При всей своей наглости Кончини явно был не очень-то храбр. Однажды у него случилась с Бельгардом ссора по поводу королевы-матери — мы уже говорили в другом месте, что Бельгард хотел быть ее воздыхате­лем, — и вследствие этой ссоры он укрылся во дворце Рамбуйе, ибо г-н де Рамбуйе, о котором у нас речь впе­реди, входил в число его друзей.
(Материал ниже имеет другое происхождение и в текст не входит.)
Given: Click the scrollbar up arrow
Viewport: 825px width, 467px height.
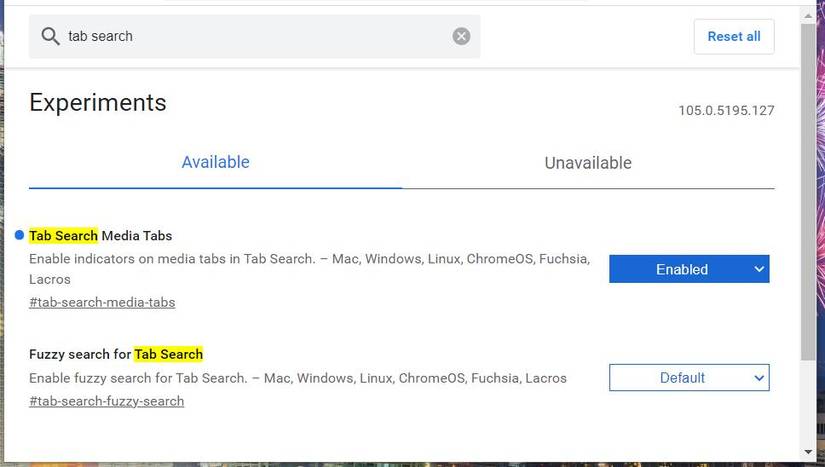Looking at the screenshot, I should tap(808, 12).
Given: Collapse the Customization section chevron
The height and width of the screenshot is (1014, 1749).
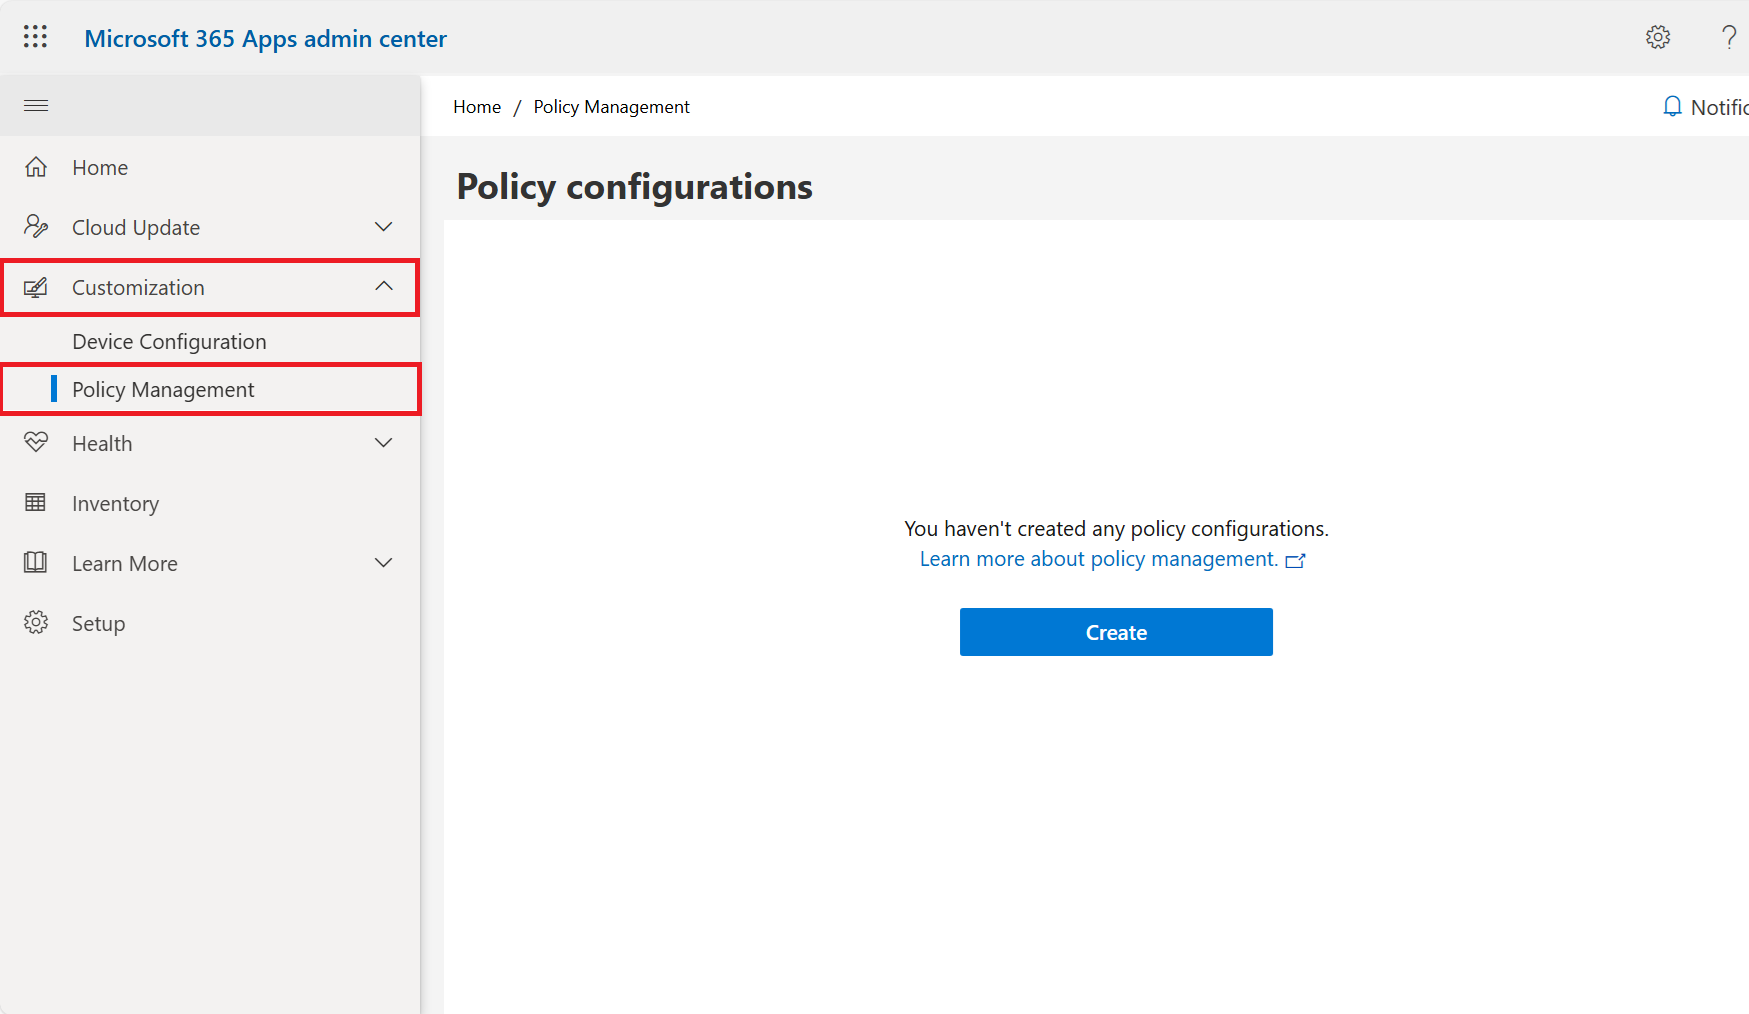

Рассчитывая там пере­рядиться, чтобы покинуть затем город, он поднялся на третий этаж и велел девушке, находившейся в услужении у его жены, спороть с него брыжи; позднее эта девушка рассказывала, что, пока она выполняла его приказ, бед­ный итальянец был страшно бледен и весь дрожал.

Королева-мать, не в силах вынести разлуки со своим фаворитом, потребовала, чтобы Бельгард помирился с ним.

Влияние маршала д'Анкра на нее стало таким откры­тым, таким явным, таким общеизвестным, что однажды, когда королева-мать сказала одной из своих дам: «При­несите мне мою вуаль!», то граф дю Люд, тот самый, что пристроил юного Альбера де Люина в пажи, заметил: «К чему она вам? Кораблю, который стоит на якоре, нет никакой нужды в парусах».

Кончини не жил в Лувре, но часто ночевал в старин­ном здании охотничьего ведомства, снесенном примерно в 1630 году, а тогда стоявшем в той части сада Инфанты, что ближе всего к колоннаде Лувра. По небольшому мосту он переходил оттуда в сад, и мостик этот все назы­вали мостом Любви.

Постоянно Кончино Кончини жил на улице Турнон: он владел там зданием, которое называлось тогда двор­цом Чрезвычайных послов, а сегодня служит казармой муниципальной гвардии.

Он имел тринадцатилетнего сына и дочь лет пяти или шести. Ее руки уже добивались самые важные придвор­ные вельможи.

Его жена, Элеонора Галигаи, или Дори, отличалась крайней невоспитанностью, и, хотя ей довелось долго жить при дворе герцога Флоренции и дворе короля Фран­ции, считавшимися в то время самыми галантными и изысканными европейскими дворами, она мало знала светское общество.

Это была очень худая и очень смуглая низкорослая особа, обладавшая привлекательным миниатюрным телосложением и довольно красивыми чертами лица, но, невзирая на это, ставшая из-за своей сильной худобы крайне уродливой.

Она была подвержена всем итальянским суевериям, считала, что на нее наводят порчу, постоянно носила вуаль, чтобы избежать сглаза, и доходила до того, что приказывала изгонять из нее бесов. Предаваясь размыш­лениям — а Элеонора Галигаи делала это часто, как и все честолюбивые натуры, — она скатывала из воска маленькие шарики, а затем бережно прятала их в шкатулку. Во время обыска в ее доме там нашли три такие шкатулки, заполненные доверху.